DETROIT (Reuters) – U.S. commercial electric vehicle maker Electric Last Mile Solutions Inc (ELMS) on Thursday said it has signed a battery supply deal with China’s Contemporary Amperex Technology Co Ltd (CATL).
Financial terms of the deal, which runs through 2025, were not disclosed. CATL’s batteries power the Class 1 small delivery vehicle that ELMS began building last month at its plant in Mishawaka, Indiana.
The companies are also exploring a setup where CATL would have a U.S. plant that would make battery cells and ship them to the ELMS plant in Indiana for assembly into battery packs, an ELMS spokesman said.
“We reached an important milestone to secure battery capacity in an extremely challenging supply environment,” ELMS’ deputy chief financial officer, Rob Song, said in a statement.
Battery makers are boosting production to meet soaring worldwide demand as carmakers accelerate the shift to electric vehicles to comply with tougher emission rules aimed at tackling climate change.
CATL, which supplies numerous global automakers including Tesla Inc, Volkswagen AG and General Motors Co, has not announced where it would open a U.S. plant, but last year purchased a facility in Glasgow, Kentucky. Kentucky state officials in September 2020 offered incentives to CATL for a potential battery pack plant there.
Ningde, China-based CATL, which already has U.S. sales offices, has previously declined to comment on plans for the American market. President Joe Biden has made it a priority to support the rollout of electric vehicles to make the United States competitive with China.
Under the deal with ELMS, CATL will provide lithium-iron phosphate (LFP) batteries using a simpler cell-to-pack technology.

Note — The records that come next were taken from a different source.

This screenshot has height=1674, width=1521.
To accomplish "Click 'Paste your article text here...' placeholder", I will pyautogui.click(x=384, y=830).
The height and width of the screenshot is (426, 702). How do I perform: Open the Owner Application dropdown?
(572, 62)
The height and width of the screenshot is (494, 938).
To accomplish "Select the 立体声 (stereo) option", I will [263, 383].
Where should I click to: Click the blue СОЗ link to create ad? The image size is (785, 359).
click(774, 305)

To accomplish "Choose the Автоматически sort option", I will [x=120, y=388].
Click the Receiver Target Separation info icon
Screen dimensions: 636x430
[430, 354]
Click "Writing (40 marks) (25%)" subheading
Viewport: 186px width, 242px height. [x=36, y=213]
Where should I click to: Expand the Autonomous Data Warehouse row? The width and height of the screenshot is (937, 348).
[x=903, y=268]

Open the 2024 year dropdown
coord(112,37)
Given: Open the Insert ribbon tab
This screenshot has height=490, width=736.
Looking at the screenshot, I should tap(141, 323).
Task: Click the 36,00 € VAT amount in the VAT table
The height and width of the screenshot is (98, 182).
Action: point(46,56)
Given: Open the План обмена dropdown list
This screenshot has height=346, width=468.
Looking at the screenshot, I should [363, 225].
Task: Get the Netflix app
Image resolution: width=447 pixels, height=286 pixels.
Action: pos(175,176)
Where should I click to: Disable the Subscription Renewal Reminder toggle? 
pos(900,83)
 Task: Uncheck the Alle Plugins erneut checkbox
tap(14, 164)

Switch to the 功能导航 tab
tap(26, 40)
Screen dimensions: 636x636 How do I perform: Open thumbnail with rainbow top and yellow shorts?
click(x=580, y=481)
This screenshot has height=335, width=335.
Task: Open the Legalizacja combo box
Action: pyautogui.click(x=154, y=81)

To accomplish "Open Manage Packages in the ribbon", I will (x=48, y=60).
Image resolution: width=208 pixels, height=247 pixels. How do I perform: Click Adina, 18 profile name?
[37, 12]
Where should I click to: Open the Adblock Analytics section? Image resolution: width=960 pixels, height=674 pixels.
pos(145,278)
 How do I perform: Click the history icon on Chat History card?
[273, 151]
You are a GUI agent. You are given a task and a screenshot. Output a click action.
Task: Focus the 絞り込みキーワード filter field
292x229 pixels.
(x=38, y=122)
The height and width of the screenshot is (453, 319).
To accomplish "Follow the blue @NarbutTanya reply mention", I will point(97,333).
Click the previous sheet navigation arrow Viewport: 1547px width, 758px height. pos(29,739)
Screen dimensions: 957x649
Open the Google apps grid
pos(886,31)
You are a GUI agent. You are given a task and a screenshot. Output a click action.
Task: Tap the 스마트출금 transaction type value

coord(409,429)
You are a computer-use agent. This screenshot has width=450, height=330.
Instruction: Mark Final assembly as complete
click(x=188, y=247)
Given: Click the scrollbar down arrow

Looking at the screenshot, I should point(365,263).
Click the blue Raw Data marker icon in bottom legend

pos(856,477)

The LFP chemistry is less expensive and safer than cobalt- or nickel-based cathodes in other batteries.
In August, Troy, Michigan-based ELMS, which went public in June through a reverse merger with a special-purpose acquisition company (SPAC), said despite impacts from COVID-19 and industry-wide supply chain problems it was on track to build 1,000 vans this year.
Following the small van, which has a starting price of $34,000 before federal tax credits, ELMS plans to build a larger Class 3 truck in the second half of 2022.